**ТЕКСТ ДЛЯ ЧТЕНИЯ**
_ _ _

Есть и редкие примеры удивительной самоотдачи, обычно всегда связанные с уникальными человеческими качествами и талантами. Патриша Блэйк в своей книге о знаменитом переводчике и ученом Максе Хейворте рассказывает, что Макс очень страдал, когда соцреализм навсегда отказал ему в визе. Однажды Патриша вернулась из Греции и сказала Максу: ты знаешь, эта страна напоминает чем-то наш «Анион» [Onion – лук, луковица.]. Так они называли между собой Советский Юнион. Луковый вкус слова имел некоторое отношение к традиционным русским куполам, к той России, которую они любили. Через неделю Макс позвонил ей в Нью-Йорк уже из Греции. Он облюбовал там какой-то остров и провел на нем большую долю своих последних лет. Сидя посреди Эгейского моря, он работал над русскими книгами и обсуждал со своими гостями последние московские литературные коллизии.
Благодаря Карлу Профферу в русскую культуру вошел (без сомнения, уже навсегда) Анн-Арбор, мичиганский «большой маленький городок», город-кампус с его университетской «так-сказать-готикой», ресторанчиками, лавками и копировальными мастерскими даунтауна, ярко освещенными до глубокой ночи книжными магазинами, толпами «студяр», запашком марихуаны, символизирующим либеральное меньшинство, и пушистыми зверьками, снующими среди поселений стабильного большинства, по всем этим улицам Хилл, Спрусс, Лэйк, Элм, проплутав по которым русский писатель неизбежно в конце концов выезжал на немощеный Хитервей, чтобы увидеть там, в глубине, за стволами кленов и сосен, большой дом, бывший когда-то загородным клубом, и мягкие скаты поля для гольфа, по которым неторопливо движется высокая сутуловатая фигура, сопровождаемая парой собак и тройкой детей.
Именно здесь, по сути дела, возник новый период русского литературного сопротивления, непостижимыми «воздушными путями» идиллический пейзаж оказался связанным с пресловутыми кухнями московских и ленинградских интеллектуалов, с чердаками богемы.
Из американских славистов никто, пожалуй, так хорошо, как Карл, не понимал русской литературной среды. Он, в частности, улавливал некоторую этой среды «шпанистость» и даже сам был как бы тронут слегка этой «шпанистостью», во всяком случае, никогда не говорил о своем предмете ни с выспренними придыханиями, ни с академической холодностью, а вот артистическим матюком пускал нередко и с удовольствием.

_ _ _

**РАЗДЕЛ ДАННЫХ**

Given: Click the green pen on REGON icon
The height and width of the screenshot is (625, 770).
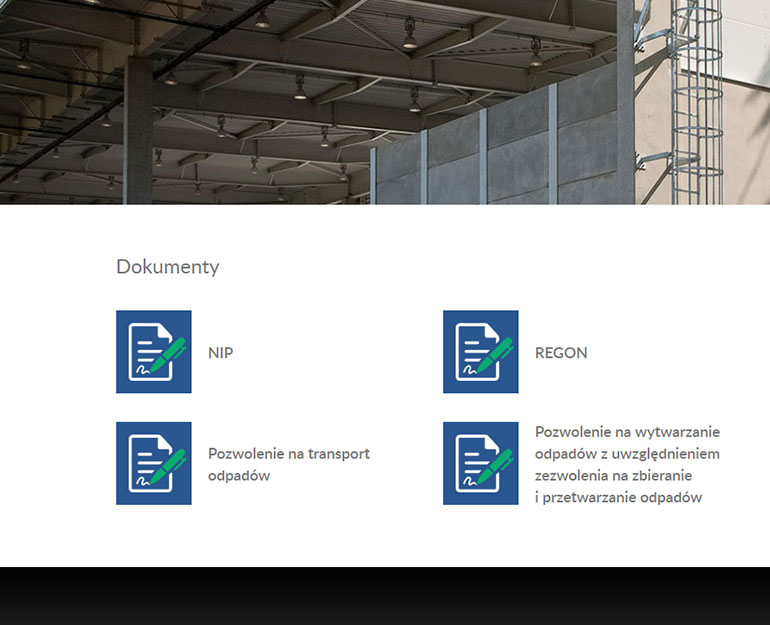Looking at the screenshot, I should point(495,354).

_ _ _

**ЗАДАНИЯ К УПРАЖНЕНИЮ**
1. Где, согласно тексту для чтения, Макс Хейворт провел большую долю своих последних лет?
2. Продолжите текст для чтения о Карле Проффере, начав сразу после его последнего предложения.
Листинг является самостоятельным материалом и с текстом для чтения не связан.

**ОТВЕТЫ К ЗАДАНИЯМ**
1. На облюбованном им острове в Греции, посреди Эгейского моря.

2.
Употребление этих выразительных средств, кстати сказать, и русской-то пишущей братией нередко выглядит курьезно, из предмета стиля они то и дело становятся неуместным попердыванием. Карл с удивительной для иноязычного человека тонкостью чувствовал русский литературный стиль и никогда его не терял.
К середине семидесятых годов Профферы, по сути дела, стали полноправными членами нашей среды. В Москве говорили о них не как о каких-то отвлеченных заморских меценатах, а как о своих, как о «ребятах». «На днях ребята звонили, снова к нам собираются…» – «Ребята хотят выпустить полного Булгакова…» и т. д.
Проникновение этих двух типичных «мид-вест» американцев в русскую культурную среду было настолько глубоким, что они даже в конце концов почувствовали тот легкий «напряг», который всегда существовал между артистическими общинами Москвы и Ленинграда. Ища в канальных жителях наследников Серебряного века, Карл и Элендея все же чувствовали и некоторый периферийный ущерб, дымок смердяковщинки и вздор иных псевдоклассических претензий. С другой стороны, и Москва ими не идеализировалась, с ее склонностью к конформизму, гедонизму и говнизму. Все, однако, поглощалось необъятной страстью к русской литературе, которая (выпуск знаменитой «тишэтки») «лучше, чем секс», не говоря уже о рок-н-ролле. Великие вдовы нашей словесности Надежда Яковлевна Мандельштам, Елена Сергеевна Булгакова, Мария Александровна Платонова были в фокусе этой любви. Уж и Бродский казался Карлу хрупким гладиолусом невского побережья. Соколов был заброшенным птенцом Набокова, сам Набоков подплывал к «Ардису», как великолепнейший айсберг, Лолита наверху, пять Лолит под поверхностью; все это, конечно, не совсем так, но и не совсем не так.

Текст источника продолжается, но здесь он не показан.